Social Media and JournalismPosted: February 6, 2013
That social media is changing the field of journalism is no understatement. Facebook, Twitter and other forms of news sharing are all instant – someone posts or tweets, and then the whole world can know what is happening.
No longer does journalism follow a strictly 24 hour news cycle, where newspapers come out daily and citizens wait for the 5 o’clock news to learn of new happenings. Now, newspapers have websites. They have Facebook and Twitter accounts, share what news is happening right now, and start a conversation minutes after something takes place.
In some ways, this is a good thing. Citizens know what is happening instantly, and can make informed decisions based on those happenings. However, social media also raises some questions for journalists.

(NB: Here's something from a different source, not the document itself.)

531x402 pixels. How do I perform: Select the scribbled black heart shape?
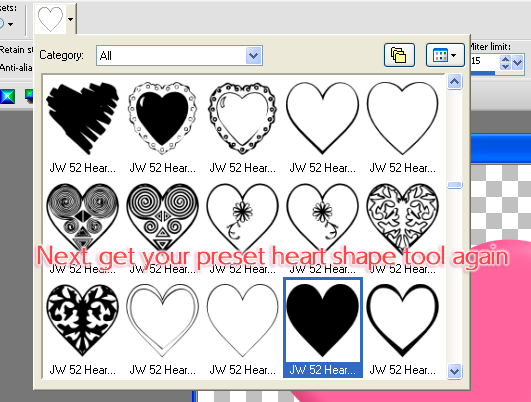click(82, 118)
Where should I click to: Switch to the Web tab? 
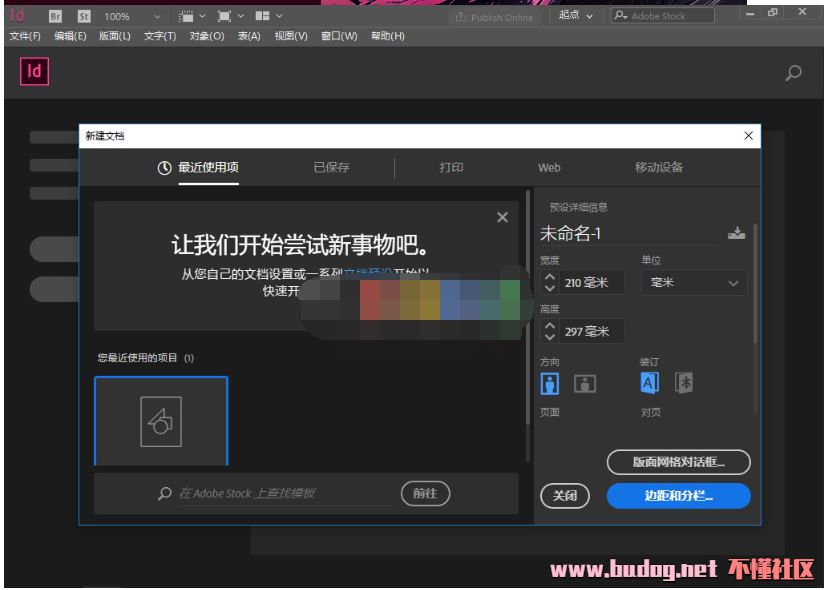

How do you know when a post or tweet is a reliable news source? In the Arab Spring, for instance, an entire movement was started through social media – not through a press conference. What is the proper way to verify information found through social media? And what if that information is not available anywhere else?
NPR journalist Andy Carvin, who recently published a book discussing social media’s impact on journalism, told NPR that using social media as a journalist is “kind of like running a newsroom on Twitter that’s become transparent. And rather than having news staff fulfilling the roles of producers, editors, researchers, etc., I have my Twitter followers playing all of those roles. So it ends up becoming this rather large, convoluted media literacy experiment in many ways.”
Is this a thought process that more journalists will end up using? How do you think the futures of journalism and social media will shape up?